I grew up in the counterculture of Northern California in the 1970s, with all the cliches that brings to mind. There were long-haired hippies and VW vans and massage tables and hot tubs. There was also a lot of bad food. At least I thought so.

My family did our grocery shopping in funky little health food stores that smelled like vitamins, musty and virtuous. The bulk bins held date sugar, carob chips, and dried fruit. The cookies were sweetened with honey or rice syrup, and the well-meaning loaves of whole grain bread could have done double duty as doorstops. In these stores you could buy all the tofu you wanted, but for a pound of chuck you had to go elsewhere.

There was a tub of miso in our refrigerator, bottles of soy sauce, and packets of seaweed. This might have been understandable had we been Asian, but we weren’t, so it was mostly just odd. A neighborhood playmate once saw the block of tofu floating in a bowl of water in the fridge and asked why we were soaking our cream cheese.
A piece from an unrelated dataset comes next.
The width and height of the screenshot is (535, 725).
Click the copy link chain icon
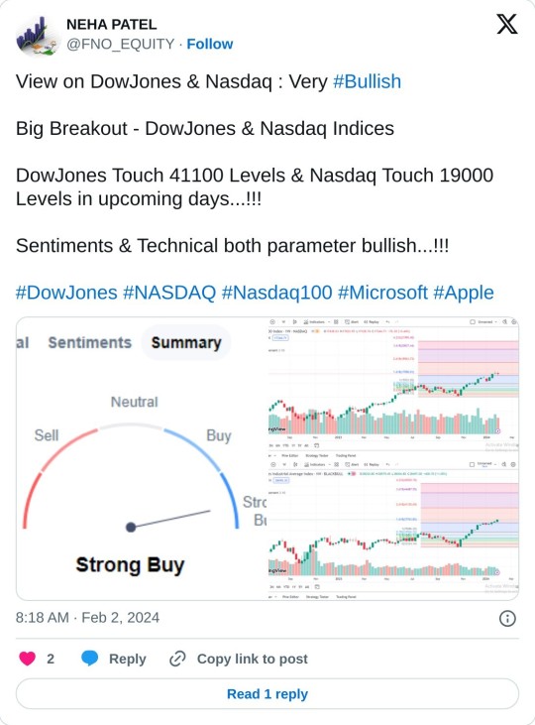click(177, 659)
At dinnertime our plates were filled with vegetables, either steamed or stir-fried, served plain, without even salt. Salads were topped with a distressing amount of alfalfa sprouts, which grew in glass jars on the sunny kitchen windowsill. My brother and I had fun at the table, letting tangles of sprouts hang from our mouths and pretending we had beards. Nothing escaped the addition of alfalfa sprouts. It didn’t seem to matter how (bad) something tasted as long as it was good for you.
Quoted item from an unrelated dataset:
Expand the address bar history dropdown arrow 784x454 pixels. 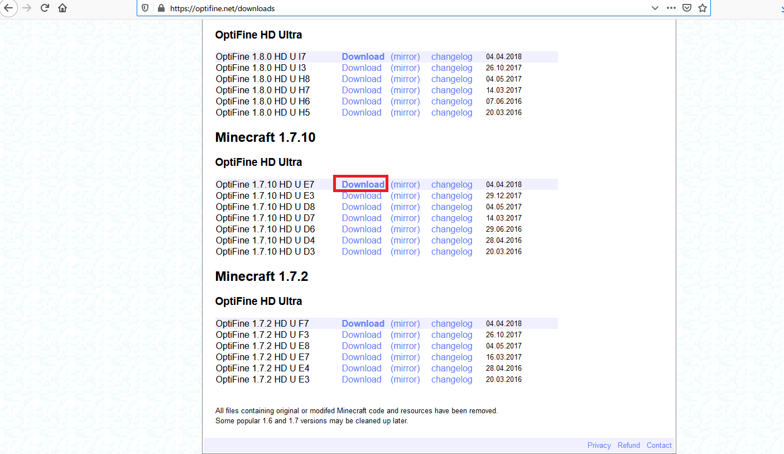655,8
When I went to play at the homes of neighborhood friends, I was introduced to a whole new world filled with potato chips and white, fluffy loaves of bread. In the summer my friends ate dishes of Jell-O that sparkled like gemstones and sucked on bright tubes of frozen sugar water called Otter Pops. During a sleepover at the home of a neighbor, I was served french fries and ketchup for breakfast on a TV tray in front of Sunday cartoons. I had never even imagined anything so glorious.
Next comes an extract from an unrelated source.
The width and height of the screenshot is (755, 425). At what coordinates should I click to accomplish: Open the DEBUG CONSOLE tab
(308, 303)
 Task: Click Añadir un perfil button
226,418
The neighborhood kids never wanted to play at our house; they said we had no good snacks. I couldn’t argue with that. Our trail mix and Styrofoam-like rice cakes were no match for their Hostess snack pies and neon-orange cheese puffs.

Growing up in such a world, I wanted more—I wanted food that tasted good. At elementary school one day, I stole potato chips out of a classmate’s lunch. I meant to take only one but was woefully unprepared for the addictive nature of the potato chip. The combination of crispy and salty was intoxicating to a kid who had neither. I couldn’t stop, and by lunchtime they were almost all gone. When my theft was discovered, the girl whose lunch I had plundered cried, and I felt awful for making her sad.

By the age of 10, I was doctoring my unfiltered apple juice with squeezed lemon and mint leaves from the garden. By 11 I had started reading cookbooks and planning menus. I was grocery shopping by 13. The family joke is that my brother and I learned to cook in self-defense, but it’s not far from the truth. If we wanted anything more than a monastic bowl of steamed vegetables and brown rice, we were going to have to make it ourselves. We learned how to cook, but it was always vegetarian cooking. At home we ate no meat.

As we got older, my mother allowed us to eat meat outside of the house, in restaurants or in the homes of our friends. She didn’t feel she could dictate her children’s morals. At the same time, if ever we picked a meaty entree off the menu, she gave a small sigh. She wanted us to make our own decisions, but it was clear what her preferred choice was. You don’t spend your entire adult life as a vegetarian without having strong opinions on the matter.

Meat carried with it more baggage than I was prepared to deal with. I’d read Diet for a Small Planet; my mother had given me a copy. I knew the politics involved—the large amounts of water and grain required to produce a pound of meat. There was talk about the environment and humane standards and the rain forest being chopped down to graze cattle. For me it was just easier to give meat a pass. Tofu was much less trouble.

The more involved with cooking I became, the more this posed a problem. My love of good food brought me into a world of passionate cooks, restaurateurs, chefs, and food writers. I listened to them talk about foie gras, duck confit, and braised pork belly—all things I had never tasted.

There is something alluring about eating meat; I’d be lying if I didn’t admit that. My entire life I have felt odd and different, on the outside of mainstream America. I might not be able to tell you what normal is, but I am pretty sure it eats pork chops for dinner.